Direction 1:
According to the Mars topography text, how many elevation measurements does the high-resolution map represent?
Direction 2:
Write out the passage of the Mars topography text starting with "Generated by the" and going on through "(six feet).", switching "elevation" to "altitude".
Direction 3:
Proceed with the Mars topography text from the point where it ends.

Text provided:
>>>

Generated by the Mars Orbiter Laser Altimeter (MOLA), an
instrument aboard NASA's Mars Global Surveyor, the high-
resolution map represents 27 million elevation measurements
gathered in 1998 and 1999. The data were assembled into a global
grid with each point spaced 60 kilometers (37 miles) apart at the
equator, and less elsewhere. Each elevation point is known with
an accuracy of 13 meters (42 feet) in general, with large areas
of the flat northern hemisphere known to better than two meters
(six feet).
"This incredible database means that we now know the
topography of Mars better than many continental regions on
Earth," said Dr. Carl Pilcher, Science Director for Solar System
Exploration at NASA Headquarters, Washington, DC. "The data will
serve as a basic reference book for Mars scientists for many
years, and should inspire a variety of new insights about the
planet's geologic history and the ways that water has flowed
across its surface during the past four billion years."
"The full range of topography on Mars is about 30 kilometers
(19 miles), one and a half times the range of elevations found on
Earth," noted Dr. David Smith of NASA's Goddard Space Flight
Center, Greenbelt, MD, the principal investigator for MOLA and
lead author of a study to be published in the May 28, 1999, issue
of Science.
"The most curious aspect of the topographic map is the
striking difference between the planet's low, smooth Northern
Hemisphere and the heavily cratered Southern Hemisphere," which
sits, on average, about five kilometers (three miles) higher than
the north, Smith added. The MOLA data show that the Northern
Hemisphere depression is distinctly not circular, and suggest
that it was shaped by internal geologic processes during the
earliest stages of martian evolution.

<<<

Data rows:
>>>

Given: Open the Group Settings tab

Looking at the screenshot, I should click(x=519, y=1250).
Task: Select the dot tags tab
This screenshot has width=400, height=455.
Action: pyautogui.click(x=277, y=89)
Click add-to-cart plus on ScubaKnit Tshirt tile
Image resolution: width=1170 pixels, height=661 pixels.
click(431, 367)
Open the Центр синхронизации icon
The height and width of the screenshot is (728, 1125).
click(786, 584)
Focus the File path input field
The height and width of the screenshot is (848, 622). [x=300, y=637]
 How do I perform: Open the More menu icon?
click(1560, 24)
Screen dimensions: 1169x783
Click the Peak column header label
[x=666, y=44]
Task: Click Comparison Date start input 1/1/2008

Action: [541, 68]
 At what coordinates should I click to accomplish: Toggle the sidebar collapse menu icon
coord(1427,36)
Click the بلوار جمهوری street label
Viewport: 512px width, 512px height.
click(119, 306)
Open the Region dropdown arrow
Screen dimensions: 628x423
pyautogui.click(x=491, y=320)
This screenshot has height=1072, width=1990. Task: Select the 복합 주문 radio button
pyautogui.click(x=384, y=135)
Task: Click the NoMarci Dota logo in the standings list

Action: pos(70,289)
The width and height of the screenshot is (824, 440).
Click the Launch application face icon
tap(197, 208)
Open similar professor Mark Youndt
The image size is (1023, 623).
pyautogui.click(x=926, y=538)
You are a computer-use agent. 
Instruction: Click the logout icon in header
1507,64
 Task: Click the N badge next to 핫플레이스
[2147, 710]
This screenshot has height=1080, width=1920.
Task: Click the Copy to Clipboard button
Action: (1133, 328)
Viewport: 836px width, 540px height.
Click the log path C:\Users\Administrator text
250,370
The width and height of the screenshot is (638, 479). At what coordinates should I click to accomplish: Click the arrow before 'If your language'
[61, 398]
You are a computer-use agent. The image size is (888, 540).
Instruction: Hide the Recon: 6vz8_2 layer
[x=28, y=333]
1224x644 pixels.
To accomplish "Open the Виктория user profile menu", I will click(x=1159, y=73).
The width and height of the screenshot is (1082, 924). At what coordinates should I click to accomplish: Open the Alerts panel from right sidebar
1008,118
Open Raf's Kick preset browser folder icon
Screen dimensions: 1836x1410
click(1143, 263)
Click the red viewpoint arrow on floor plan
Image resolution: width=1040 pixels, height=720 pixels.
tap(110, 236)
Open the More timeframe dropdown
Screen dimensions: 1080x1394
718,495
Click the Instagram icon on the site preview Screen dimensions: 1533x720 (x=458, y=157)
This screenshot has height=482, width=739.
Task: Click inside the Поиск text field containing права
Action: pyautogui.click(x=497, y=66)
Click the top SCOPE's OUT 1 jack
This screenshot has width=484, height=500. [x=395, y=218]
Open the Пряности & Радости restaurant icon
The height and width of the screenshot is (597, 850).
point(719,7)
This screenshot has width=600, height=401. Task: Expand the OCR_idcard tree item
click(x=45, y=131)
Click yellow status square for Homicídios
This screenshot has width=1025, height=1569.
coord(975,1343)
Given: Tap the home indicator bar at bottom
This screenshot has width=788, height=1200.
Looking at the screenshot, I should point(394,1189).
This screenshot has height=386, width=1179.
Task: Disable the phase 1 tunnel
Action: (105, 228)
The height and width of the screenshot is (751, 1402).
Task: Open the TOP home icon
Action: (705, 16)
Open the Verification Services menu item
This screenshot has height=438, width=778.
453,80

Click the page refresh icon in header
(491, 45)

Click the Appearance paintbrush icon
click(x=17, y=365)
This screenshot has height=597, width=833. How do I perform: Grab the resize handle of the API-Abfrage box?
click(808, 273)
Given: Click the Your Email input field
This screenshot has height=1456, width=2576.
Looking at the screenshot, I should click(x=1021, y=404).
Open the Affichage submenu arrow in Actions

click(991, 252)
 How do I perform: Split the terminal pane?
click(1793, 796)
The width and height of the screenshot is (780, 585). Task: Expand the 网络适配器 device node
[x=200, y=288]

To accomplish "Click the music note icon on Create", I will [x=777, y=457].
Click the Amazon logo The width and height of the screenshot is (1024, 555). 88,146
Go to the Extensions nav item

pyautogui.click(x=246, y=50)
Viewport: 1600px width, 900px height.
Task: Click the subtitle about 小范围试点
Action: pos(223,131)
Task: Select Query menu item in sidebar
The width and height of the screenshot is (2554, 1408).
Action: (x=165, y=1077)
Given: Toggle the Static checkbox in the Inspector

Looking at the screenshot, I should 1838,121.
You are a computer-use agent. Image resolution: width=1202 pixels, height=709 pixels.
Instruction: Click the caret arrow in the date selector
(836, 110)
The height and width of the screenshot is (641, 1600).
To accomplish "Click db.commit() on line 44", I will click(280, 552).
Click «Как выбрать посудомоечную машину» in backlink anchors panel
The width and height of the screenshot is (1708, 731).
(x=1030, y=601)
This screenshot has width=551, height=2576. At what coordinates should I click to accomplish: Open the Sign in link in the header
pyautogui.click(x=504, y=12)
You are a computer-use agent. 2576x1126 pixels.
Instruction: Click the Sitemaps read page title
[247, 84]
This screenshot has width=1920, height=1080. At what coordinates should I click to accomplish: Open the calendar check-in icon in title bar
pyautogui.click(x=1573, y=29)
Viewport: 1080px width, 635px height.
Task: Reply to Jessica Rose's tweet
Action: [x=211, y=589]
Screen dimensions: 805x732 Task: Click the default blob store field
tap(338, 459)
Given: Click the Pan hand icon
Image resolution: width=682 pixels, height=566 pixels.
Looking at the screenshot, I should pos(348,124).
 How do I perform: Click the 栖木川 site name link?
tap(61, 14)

<<<

Answer 1:
27 million

Answer 2:
Generated by the Mars Orbiter Laser Altimeter (MOLA), an
instrument aboard NASA's Mars Global Surveyor, the high-
resolution map represents 27 million altitude measurements
gathered in 1998 and 1999. The data were assembled into a global
grid with each point spaced 60 kilometers (37 miles) apart at the
equator, and less elsewhere. Each altitude point is known with
an accuracy of 13 meters (42 feet) in general, with large areas
of the flat northern hemisphere known to better than two meters
(six feet).

Answer 3:
The massive Hellas impact basin in the Southern Hemisphere
is another striking feature of the map. Nearly nine kilometers
(six miles) deep and 2,100 kilometers (1,300 miles) across, the
basin is surrounded by a ring of material that rises about two
kilometers (1.25 miles) above the surroundings and stretches out
to 4,000 kilometers (2,500 miles) from the basin center.
This ring of material, likely thrown out of the basin during
the impact of an asteroid, has a volume equivalent to a 3.5-
kilometer (two-mile) thick layer spread over the continental
United States, and it contributes significantly to the high
topography in the Southern Hemisphere.
The difference in elevation between the hemispheres results
in a slope from the South Pole to North Pole that was the major
influence on the global-scale flow of water early in martian
history. Scientific models of watersheds using the new elevation
map show that the Northern Hemisphere lowlands would have drained
three-quarters of the martian surface.
On a more regional scale, the new data show that the eastern
part of the vast Valles Marineris canyon slopes away from nearby
outflow channels, with part of it lying about one kilometer (a
half-mile) below the level of the outflow channels.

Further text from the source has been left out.